Pasztet z fasoli jest świetnym i zdrowym zamiennikiem tradycyjnej wędliny lub pasztetu. Uwielbiam kanapki z nim. Co ciekawe w konsystencji i także w smaku jest podobny do tego mięsnego. W mojej rodzinie w mięsnych pasztetach specjalizują się mama i babcia – to im zostawiam tradycyjny pasztet, a sama eksperymentuję. Po części dlatego, że nie posiadam maszynki do mielenia mięsa. Fasolowy pasztet przypadł do gustu niejednemu mięsożercy. Kremowy, delikatny i pyszny. Zdecydowanie warto zaryzykować i wypróbować go we własnej kuchni.
Pasztet z fasoli:
- 400 g białej fasoli np. piękny jaś
- 100 g selera (ok. 1/4 średniej sztuki)
- garść suszonych grzybów leśnych
- 2 średnie cebule
- 2 duże ząbki czosnku
- 3 ekologiczne jajka
- 1 jabłko (użyłam dużego, zielonego jabłka)
- 1 łyżka musztardy
- 1 lekko czubata łyżka majeranku
- ok. 1/3 szklanki oleju + 2-3 łyżki do smażenia
- sól morska
- świeżo mielony pieprz
Fasolę i grzyby zalewamy na co najmniej 18 godzin wodą (wody powinno być ok. 3 razy więcej niż fasoli). Na drugi dzień wodę zmieniamy. Dodajemy seler i gotujemy całość przez ok. 1 – 1,5 godziny, aż fasola będzie miękka. Odlewamy wodę. Na 1-2 łyżkach oleju podsmażamy do zeszklenia cebule pokrojone w kostkę, dodając pod koniec wyciśnięte ząbki czosnku. Dodajemy do fasoli. Na patelnię dodajemy jeszcze łyżkę oleju, a następnie podsmażamy obrane i pokrojone w kostkę jabłko. Dodajemy do fasoli.
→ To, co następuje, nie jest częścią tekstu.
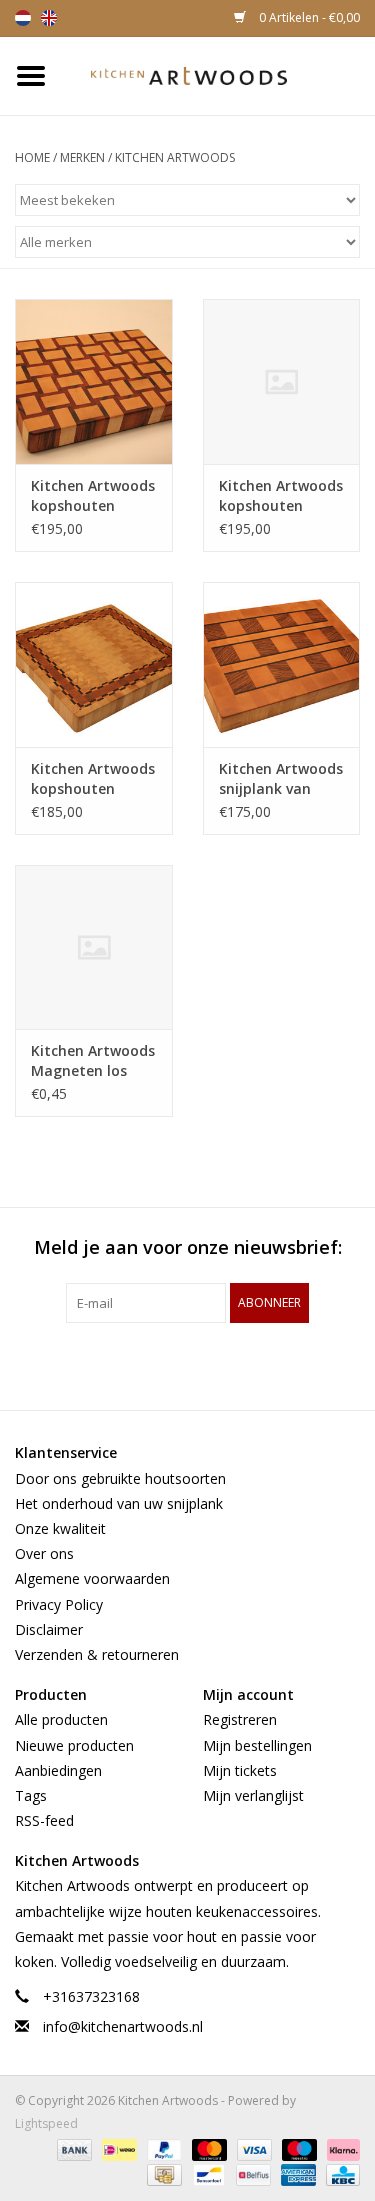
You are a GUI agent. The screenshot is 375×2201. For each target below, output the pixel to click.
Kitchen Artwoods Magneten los (93, 1060)
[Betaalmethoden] (72, 2148)
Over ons (44, 1553)
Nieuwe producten (74, 1745)
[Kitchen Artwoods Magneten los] (94, 947)
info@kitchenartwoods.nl (123, 2026)
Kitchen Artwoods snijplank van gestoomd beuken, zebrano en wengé (281, 779)
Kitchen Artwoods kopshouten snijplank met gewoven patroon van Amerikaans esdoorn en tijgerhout (93, 496)
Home (32, 157)
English (49, 18)
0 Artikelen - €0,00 (308, 17)
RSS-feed (44, 1820)
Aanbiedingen (58, 1770)
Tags (31, 1795)
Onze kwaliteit (60, 1528)
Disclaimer (49, 1629)
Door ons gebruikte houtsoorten (120, 1478)
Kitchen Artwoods (175, 157)
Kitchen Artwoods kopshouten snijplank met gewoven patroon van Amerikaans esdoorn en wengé (281, 496)
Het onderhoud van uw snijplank (119, 1503)
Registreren (240, 1719)
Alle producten (61, 1719)
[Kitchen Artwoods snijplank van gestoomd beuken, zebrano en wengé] (282, 664)
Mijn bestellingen (257, 1745)
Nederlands (23, 18)
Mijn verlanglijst (253, 1795)
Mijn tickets (240, 1770)
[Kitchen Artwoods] (219, 74)
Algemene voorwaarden (92, 1578)
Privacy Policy (59, 1604)
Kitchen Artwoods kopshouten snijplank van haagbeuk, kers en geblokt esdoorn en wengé (93, 779)
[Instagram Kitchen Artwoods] (224, 1364)
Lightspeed (46, 2123)
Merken (82, 157)
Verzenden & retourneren (97, 1654)
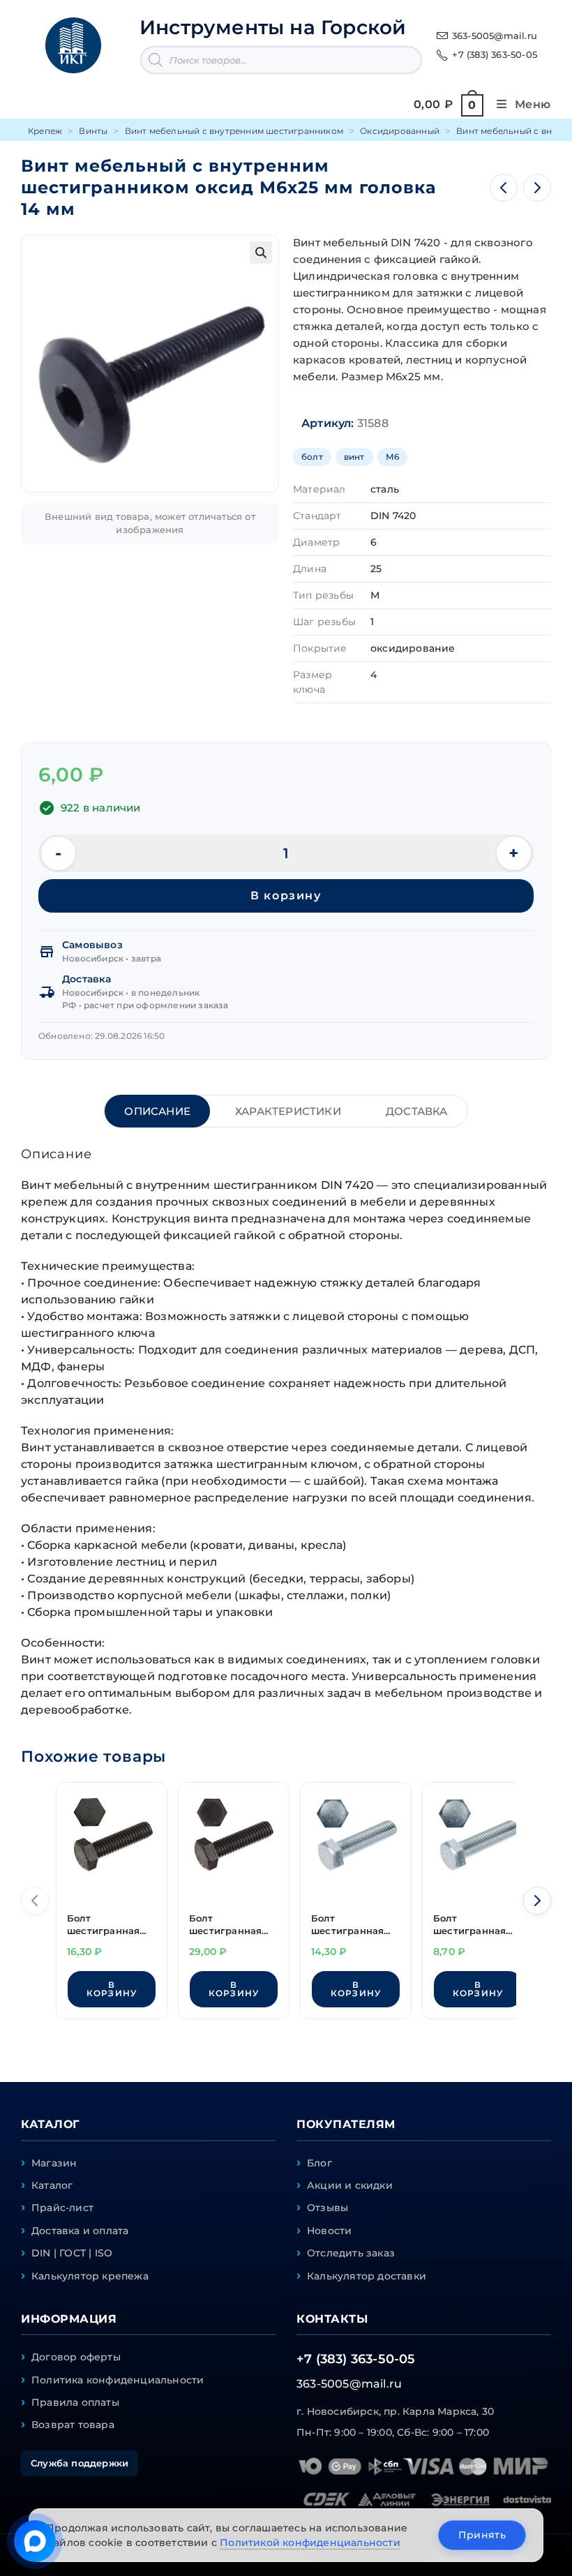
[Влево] (35, 1901)
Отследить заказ (351, 2253)
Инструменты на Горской (273, 27)
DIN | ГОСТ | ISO (71, 2253)
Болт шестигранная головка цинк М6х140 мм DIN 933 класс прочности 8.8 (347, 1925)
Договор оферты (76, 2357)
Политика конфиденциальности (117, 2380)
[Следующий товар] (537, 188)
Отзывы (327, 2207)
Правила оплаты (75, 2402)
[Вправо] (537, 1901)
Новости (329, 2230)
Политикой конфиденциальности (310, 2542)
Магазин (54, 2163)
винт (354, 456)
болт (312, 456)
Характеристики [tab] (288, 1111)
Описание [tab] (157, 1111)
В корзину (285, 895)
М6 (392, 456)
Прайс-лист (62, 2207)
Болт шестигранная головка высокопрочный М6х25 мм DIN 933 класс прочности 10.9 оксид (108, 1925)
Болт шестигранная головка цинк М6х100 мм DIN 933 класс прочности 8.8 (469, 1925)
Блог (319, 2163)
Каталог (52, 2185)
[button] (261, 252)
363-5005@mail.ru (494, 35)
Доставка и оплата (79, 2230)
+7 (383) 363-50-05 (494, 54)
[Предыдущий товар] (504, 188)
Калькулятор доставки (366, 2276)
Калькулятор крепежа (90, 2276)
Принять (482, 2535)
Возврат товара (72, 2424)
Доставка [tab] (417, 1111)
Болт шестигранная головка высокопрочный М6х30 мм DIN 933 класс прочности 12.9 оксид (230, 1925)
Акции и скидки (350, 2185)
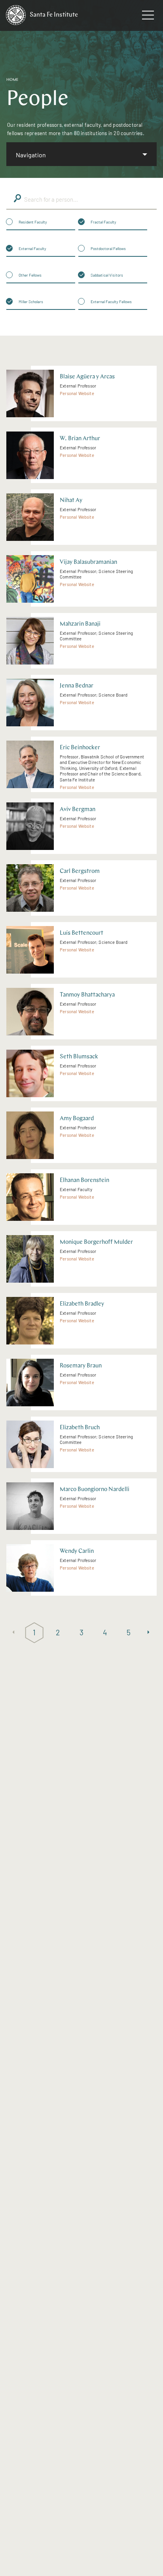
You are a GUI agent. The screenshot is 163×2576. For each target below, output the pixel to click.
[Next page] (150, 1633)
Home (12, 80)
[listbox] (81, 154)
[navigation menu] (148, 17)
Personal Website (77, 393)
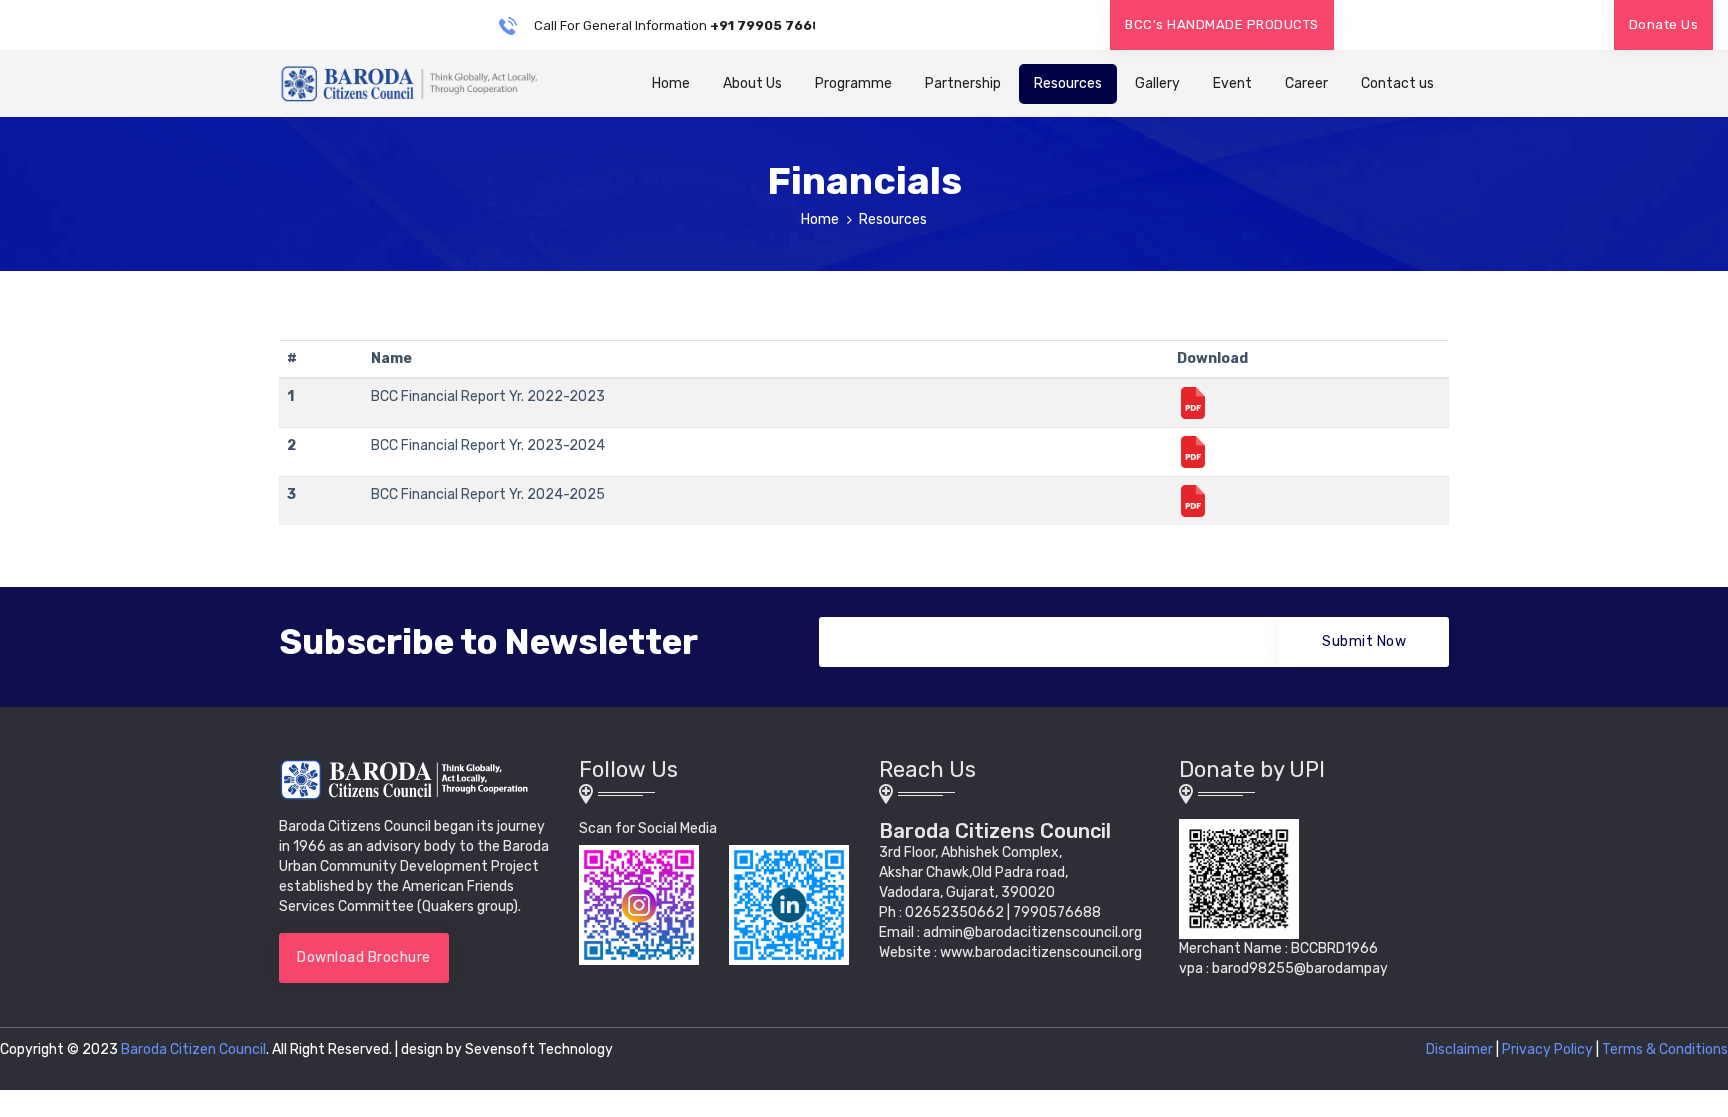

Do naczynia z fasolą, grzybami, selerem, cebulą oraz jabłkiem dodajemy jajka, olej, musztardę i majeranek. Przyprawiamy solą i pieprzem (fasola jest dość mdła, więc pasztet potrzebuje ciut więcej soli w porównaniu do tradycyjnego pasztetu). Blendujemy całość za pomocą ręcznego blendera. Ja po tym etapie zawsze próbuję czy jest odpowiednio doprawiony. Przekładamy do keksówki wyłożonej papierem do pieczenia. Ja na wierzchu ułożyłam dodatkowo liście laurowe (robię tak zawsze z warzywnymi pasztetami). Pieczemy przez 50 minut w 180°C (można z termoobiegiem), a następnie zostawiamy na 10 minut w zamkniętym piekarniku. Studzimy i chowamy na kilka godzin do lodówki (najlepiej na całą noc). Podajemy tak, jak zwykły pasztet – jako wędlinę lub przystawkę.
lubię tego typu pasztety
A grzyby gotować oddzielnie i tez oddcedzic
Razem z fasolą
Jak na razie robiłam tylko pasztet z soczewicy i wyszedł bardzo dobry. Tego twojego też bym może spróbowała 🙂
Zjadłabym go ze smakiem:) Też muszę podsunąć go mojemu mięsożercy;)
Ja lubię wszystkie pasztety, i te z mięsem i bez. Ten prezentuje się pysznie!
Wygląda apetycznie! 🙂 Fajna alternatywa dla tradycyjnego pasztetu – na pewno zdrowszy 🙂
Wygląda przepysznie! Koniecznie muszę go zrobić 🙂
bardzo fajny pomysł z tym pasztetem 🙂
Czy można użyć fasoli z puszki???
Powinno się udać z fasolą z puszki
bardzo dobry ale się kruszy, jak temu zaradzić?
Można spróbować dodać ciut więcej oleju i piec pod przykryciem z folii
Hey, fajny przepis, ale czym można zastąpić selera ? Pietruszką?
W jakiej foremce, chodzi mi o wielkość, piec pasztet, żeby nie był niski?
W krótkiej keksówce
Dzień dobry, czy można czymś zastąpić grzyby? Nikt ich w rodzinie nie je.
Nie czuć ich w pasztecie, a nadają mu mięsnego smaku. Można użyć nieaktywnych płatków drożdżowych, ale to trudniej dostępny produkt. Można po prostu pominąć – pasztet będzie mniej wyrazisty, bardziej fasolowy po prostu
Pasztet piekę już kolejny raz, wszystkich zachwyca. To najlepszy jak do tej pory przepis na pasztet:)
Wspaniałe!
Bardzo dziękuję – najlepszy pasztet niemięsny jaki robiłam!
Czy fasolę przed zblendowaniem trzeba obrać z łupinek?